WORK TASK: The records that follow need to be printed exactly. Leave out each image.

*** Begin section ***

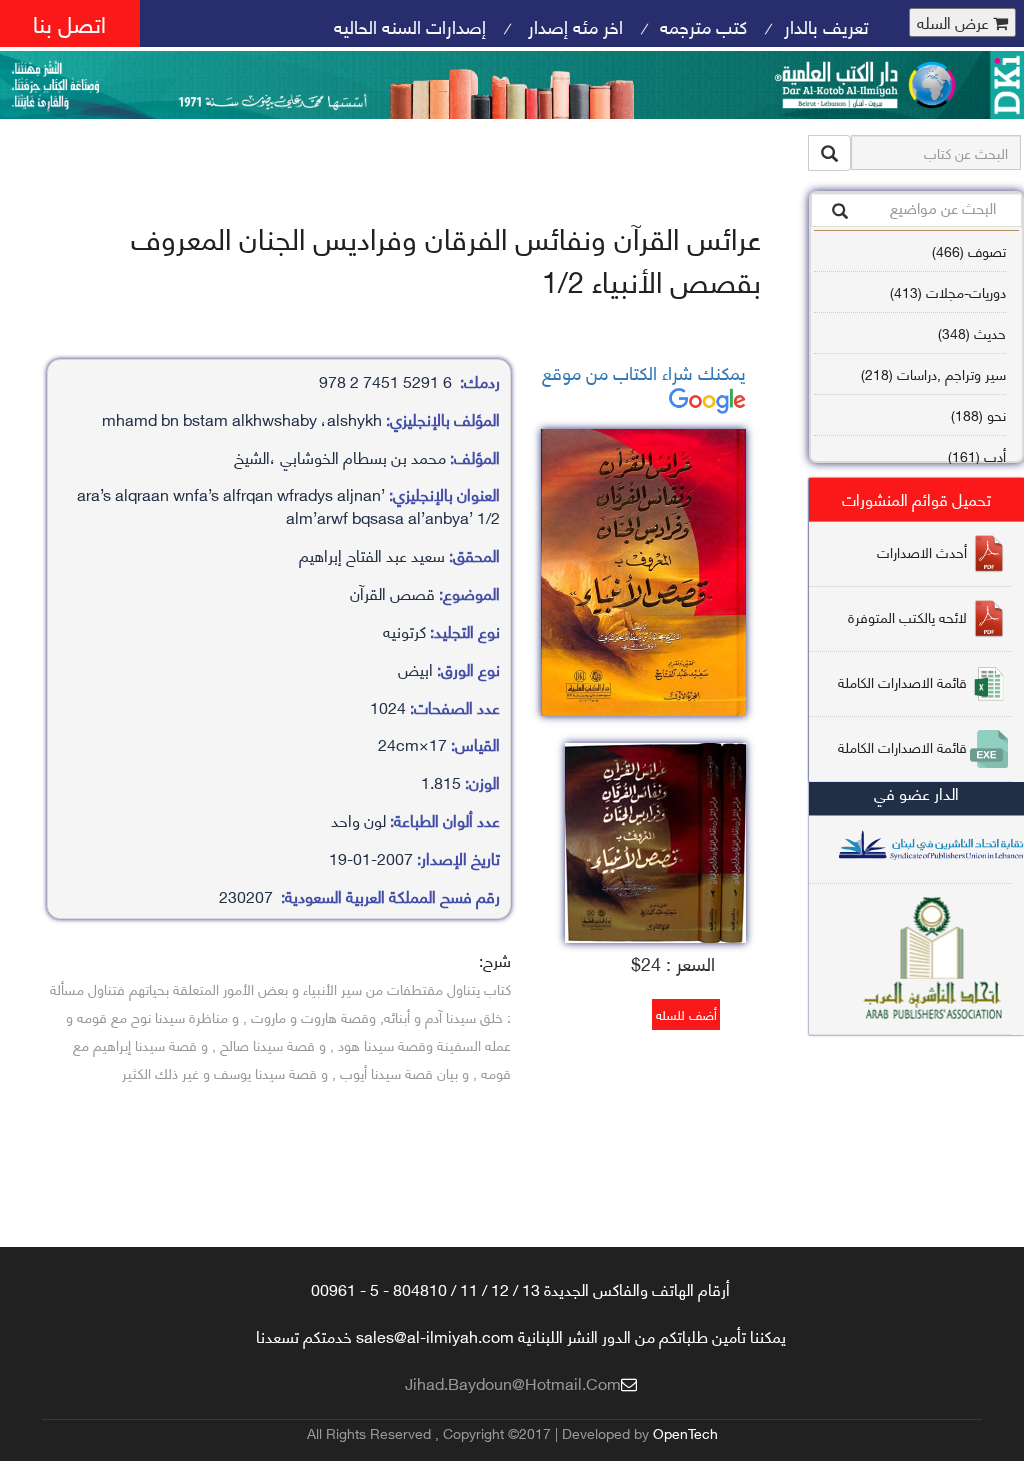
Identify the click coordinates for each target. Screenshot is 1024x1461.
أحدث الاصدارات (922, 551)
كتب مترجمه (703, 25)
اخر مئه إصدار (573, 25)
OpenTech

*** End section ***

TASK ANSWER:
Identify the click coordinates for each target. Screenshot is 1024x1461.
أحدث الاصدارات (922, 551)
كتب مترجمه (703, 25)
اخر مئه إصدار (573, 25)
OpenTech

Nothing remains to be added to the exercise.